Many statistical Python packages can deal with numpy Arrays.
Numpy Arrays however are not always easy to use.
Pandas is a package that provides a dataframe interface, similar to what R uses as the main data structure. Since Pandas has become so popular, many packages accept both pd.DataFrames and numpy Arrays.
In [1]:
import os
from dotenv import load_dotenv, find_dotenv
# find .env automagically by walking up directories until it's found
dotenv_path = find_dotenv()
# load up the entries as environment variables
load_dotenv(dotenv_path)
Out[1]:
In [2]:
PROJECT_DIR = os.path.dirname(dotenv_path)
RAW_DATA_DIR = PROJECT_DIR + os.environ.get("RAW_DATA_DIR")
INTERIM_DATA_DIR = PROJECT_DIR + os.environ.get("INTERIM_DATA_DIR")
files=os.environ.get("FILES").split()
print("Project directory is : {0}".format(PROJECT_DIR))
print("Raw data directory is : {0}".format(RAW_DATA_DIR))
print("Interim directory is : {0}".format(INTERIM_DATA_DIR))
In [3]:
# The following jupyter notebook magic makes the plots appear in the notebook.
# If you run in batch mode, you have to save your plots as images.
%matplotlib inline
# matplotlib.pyplot is traditionally imported as plt
import matplotlib.pyplot as plt
# numpy is imported as np
import numpy as np
# Pandas is traditionaly imported as pd.
import pandas as pd
from pylab import rcParams
# some display options to size the figures. feel free to experiment
pd.set_option('display.max_columns', 25)
rcParams['figure.figsize'] = (17, 7)
Reading a CSV file is really easy in Pandas. There are several formats that Pandas can deal with.
Format Type | Data Description | Reader | Writer |
---|---|---|---|
text | CSV | read_csv | to_csv |
text | JSON | read_json | to_json |
text | HTML | read_html | to_html |
text | Local clipboard | read_clipboard | to_clipboard |
binary | MS Excel | read_excel | to_excel |
binary | HDF5 Format | read_hdf | to_hdf |
binary | Feather Format | read_feather | to_feather |
binary | Msgpack | read_msgpack | to_msgpack |
binary | Stata | read_stata | to_stata |
binary | SAS | read_sas | |
binary | Python Pickle Format | read_pickle | to_pickle |
SQL | SQL | read_sql | to_sql |
SQL | Google Big Query | read_gbq | to_gbq |
Because the dataset is a real world dataset with data about many different aspects of the sample population, the data is not as nice for a regression or classification like the Iris dataset or the MPG data set.

════════════════

In the Pandas notebook above, which data format in the reader/writer table has a reader but no writer?

_DATA EXCERPTS_

════════════════

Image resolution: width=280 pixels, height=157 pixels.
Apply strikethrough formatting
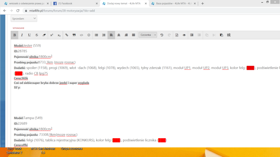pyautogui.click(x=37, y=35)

════════════════

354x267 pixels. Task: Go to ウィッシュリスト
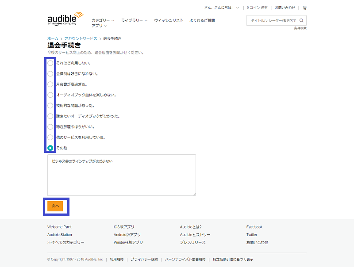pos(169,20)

════════════════

_CORRECT RESULT_
SAS, which has only read_sas.